We so often want to confine the Spirit to Pentecost.  It seems to be less messy that way.  None of this talking in tongues or being slain in the spirit business. The Spirit gets her one Sunday of the year, and then is put back into the box of church doctrine.  But aside from the unpleasantness and chaos that comes along with the Spirit, I suspect we might have an even deeper motive for containing the spirit.  The Spirit exposes the painful truths about ourselves that we wish would stay hidden. Because I fear that we as Americans are much more like the oppressors in the Roman empire than the oppressed. 
But we need to see what the Spirit reveals to us about ourselves. The work of Jesus, and indeed the work of the Advocate that comes after him, is to continually be forming and reforming the people of God.  To strike down the walls that we build to separate us from one another.  To liberate the oppressed from their oppressors.  To liberate the oppressors from themselves. To bring us all to new life in Christ.

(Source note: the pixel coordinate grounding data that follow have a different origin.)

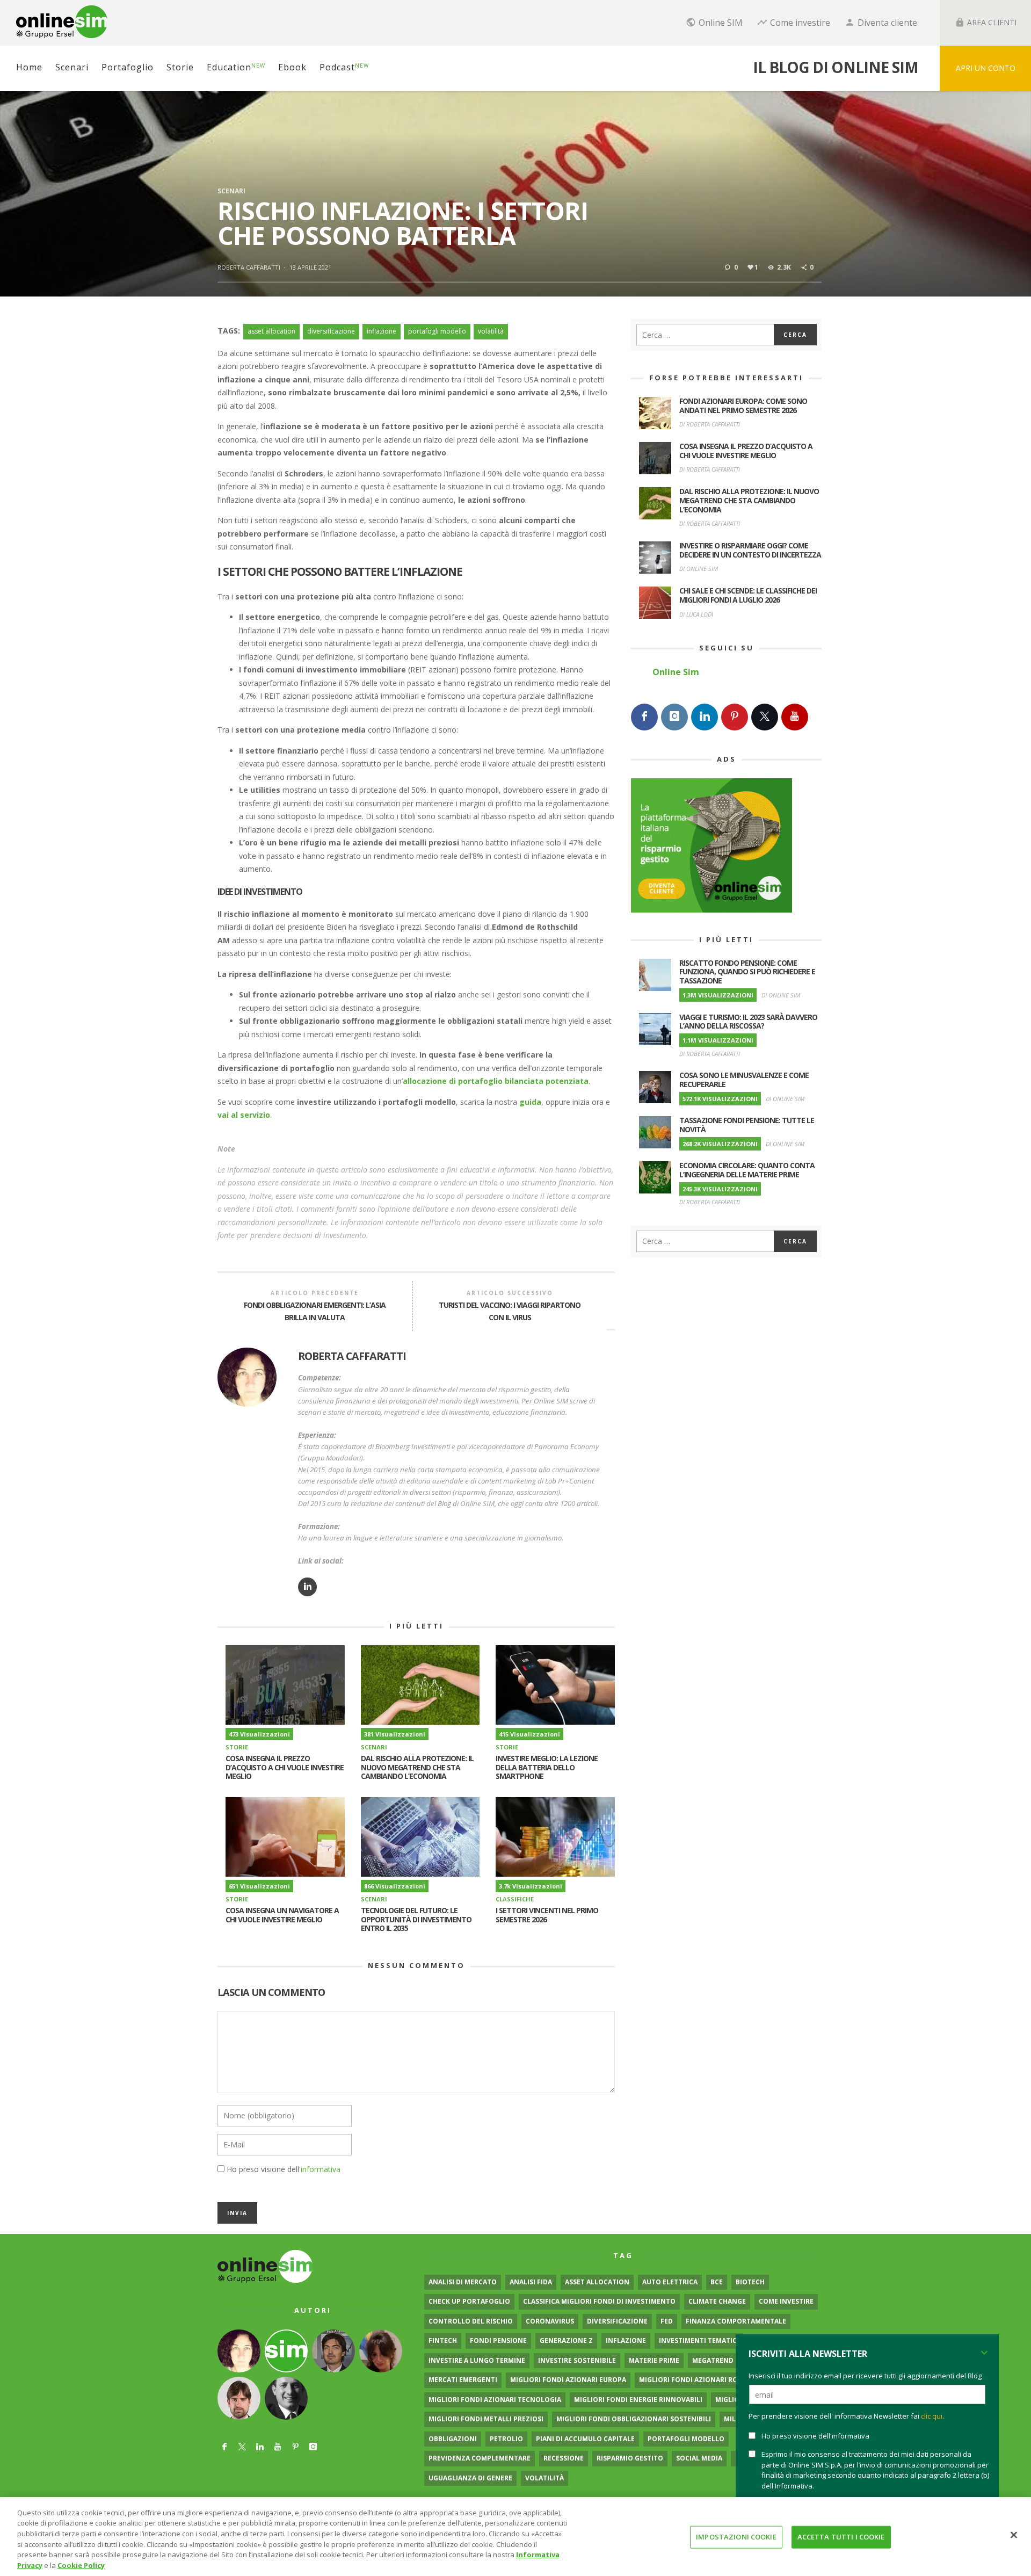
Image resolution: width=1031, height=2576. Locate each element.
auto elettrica (670, 2281)
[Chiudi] (1014, 2535)
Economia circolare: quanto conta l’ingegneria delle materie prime (747, 1170)
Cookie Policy (81, 2565)
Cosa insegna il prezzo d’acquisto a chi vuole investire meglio (285, 1767)
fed (666, 2321)
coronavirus (550, 2321)
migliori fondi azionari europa (568, 2379)
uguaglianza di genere (470, 2478)
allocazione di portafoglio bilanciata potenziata (496, 1081)
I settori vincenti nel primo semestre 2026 (547, 1914)
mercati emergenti (463, 2379)
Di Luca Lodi (696, 614)
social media (699, 2458)
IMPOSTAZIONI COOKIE (736, 2537)
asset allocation (271, 331)
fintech (443, 2340)
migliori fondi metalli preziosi (486, 2418)
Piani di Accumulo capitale (585, 2438)
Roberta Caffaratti (248, 267)
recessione (563, 2458)
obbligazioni (453, 2438)
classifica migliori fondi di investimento (599, 2301)
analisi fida (531, 2281)
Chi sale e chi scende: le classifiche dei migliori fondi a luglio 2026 (748, 595)
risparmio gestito (630, 2458)
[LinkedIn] (704, 717)
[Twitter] (764, 717)
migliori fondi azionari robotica (701, 2379)
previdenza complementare (480, 2458)
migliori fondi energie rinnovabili (638, 2399)
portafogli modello (437, 331)
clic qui (931, 2416)
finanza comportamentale (736, 2321)
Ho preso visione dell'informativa (815, 2436)
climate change (717, 2301)
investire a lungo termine (477, 2360)
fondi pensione (498, 2340)
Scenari (231, 191)
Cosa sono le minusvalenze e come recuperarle (744, 1079)
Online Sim (675, 672)
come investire (786, 2301)
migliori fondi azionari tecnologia (495, 2399)
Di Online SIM (698, 569)
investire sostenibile (577, 2360)
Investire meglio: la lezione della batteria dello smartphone (547, 1767)
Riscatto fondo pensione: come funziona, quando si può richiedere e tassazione (747, 972)
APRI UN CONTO (985, 68)
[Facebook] (644, 717)
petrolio (506, 2438)
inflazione (381, 331)
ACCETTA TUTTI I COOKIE (841, 2537)
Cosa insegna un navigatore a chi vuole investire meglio (282, 1914)
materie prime (654, 2360)
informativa (320, 2169)
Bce (716, 2281)
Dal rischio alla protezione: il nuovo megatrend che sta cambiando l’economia (417, 1767)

At first reading, today’s Gospel text appears to be full of divisions.  The disciples receive the Spirit, but the world cannot.  The world will not see Jesus, but the disciples will continue to do so. There seems to be a group that is “in” with Jesus, and a group that is “out.”  But if we place this text into the whole of John’s Gospel, we understand that the world has been forever changed by the incarnation of Jesus Christ.  The world cannot simply remain “the world” after Jesus has been in it. For the world to receive the Spirit means that it is no longer simply “the world.” It is a place that has been changed by love.  It is God’s world.
It is this incredible promise that makes the disciples feel the impending loss of Jesus so acutely. Loss is a universal aspect of the human condition. Loss is something that afflicts us whether rich or poor, young or old, man, woman, child.  Just by living and loving we are open to the pain of loss. The disciples felt the love of God in Christ and were transformed by it.  To imagine losing that sense of belonging and belovedness was too painful to bear.  This is why Jesus speaks the promise, “I will not leave you orphaned.”  And he speaks it to us too.
Jesus is not our personal savior, but rather, the savior of the whole world.  We hear this promise of the Spirit in these weeks after Easter to emphasize the promise that the resurrection is not a one-time culmination of the ministry of Christ.  The resurrection of Christ on Easter is the beginning for us.  It is the beginning of a lifelong process of dying and rising, put into motion by the work of the Spirit. We are so loved by God that God sent Jesus Christ into the world that we might be saved from sin, death, and ourselves.  Jesus sends his Spirit into the world so that what was begun so long ago on a cross will continue now and forevermore in abundant life in community. 

Let us pray:

Spirit of God, you comfort us in our grief and affliction. You also afflict us in our comfort.  We know that you are continually making us new and giving us abundant life as members of your body.  Thank you for calling us into abundant life in community.  Amen.